The Career and Technical Education Revitalization Grant, which is focused on underrepresented minorities, will be used to purchase equipment at both schools, including a $32,600 CNC mill, or computer numerical control mill, for Madras High School manufacturing classes.
"The CNC mill is state-of-the-art equipment, and something most schools wouldn't be able to purchase," Parshall said, adding students trained in CNC mill skills would be ready to "walk right into a job" following graduation.
Other equipment includes drones for natural resource classes, high- definition cameras, laptops, computer tablets, desktop computers, agricultural and manufacturing tools, for Warm Springs K-8 middle school classes and MHS classes.
The grant-funded equipment will be used during after-school enhanced educational programs. For middle school students, Parshall noted, "It's so they will be more ready to enter CTE classes at the high school and be successful."
He said it is being run as an after-school program due to the cost of staffing. The program will hire an assistant facilitator and provide extended learning stipends for five teachers.
The grant also requires that $100,000 be used for summer programs, and Parshall said staff from the University of Washington came down last year to work with science students in Warm Springs.
During the school spotlight time, nine students from Buff Elementary, who exceeded the state standards on the Smarter Balanced Test were awarded with certificates. The students were: Michael Young, Robert Soliz, Maya Garcia, Hunter Denny, Autumn Keever, Dulce Orozco, Gracie Otter, Kyler Stein and Killian White.
Parshall presented information on the likely effects of Ballot Measure 101, from comments from the Oregon School Boards Association. Parshall said if the measure passes, state funding and federal matching funds will stay the same. If the measure fails, federal matching funds will be lost and the state will have a general fund deficit.
OSBA noted that the State School Fund accounts for around 39 percent of the general fund, and projected a loss of approximately $120 million out of the State School Fund if the measure fails.
In other business, a two-year contract renewal was approved for the School-Based Health Clinic, located at MHS and open to all students. The clinic is run at no cost to the school district through a partnership of Jefferson County, Mosaic Medical, and the 509-J District.
Board members requested a report on the number of students seen last year at the clinic.

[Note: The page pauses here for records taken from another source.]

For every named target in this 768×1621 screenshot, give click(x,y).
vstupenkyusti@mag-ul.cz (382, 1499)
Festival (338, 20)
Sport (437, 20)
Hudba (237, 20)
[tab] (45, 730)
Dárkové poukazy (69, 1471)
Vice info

The Jefferson County Educational Service District Plan was also accepted for the 2018-19 school year. ESD provides professional services for all 509-J schools in the areas of special education, school improvement, technology and administration.
Budget committee members were appointed, including Urbana Ross, Lee Baggett, Jim Hutchins, Rolando Mendez and Ken Stout, who will serve along with the 509-J Board of Directors.
Under personnel, Cliff Brumels was hired as the JROTC Army instructor at MHS, pending licensure clearance, and Mary Soliz was hired as a half-time data specialist in the district office.
An Oregon Department of Education mentoring grant of $74,880 was accepted for the critical coaching and mentoring of new teachers and administrators.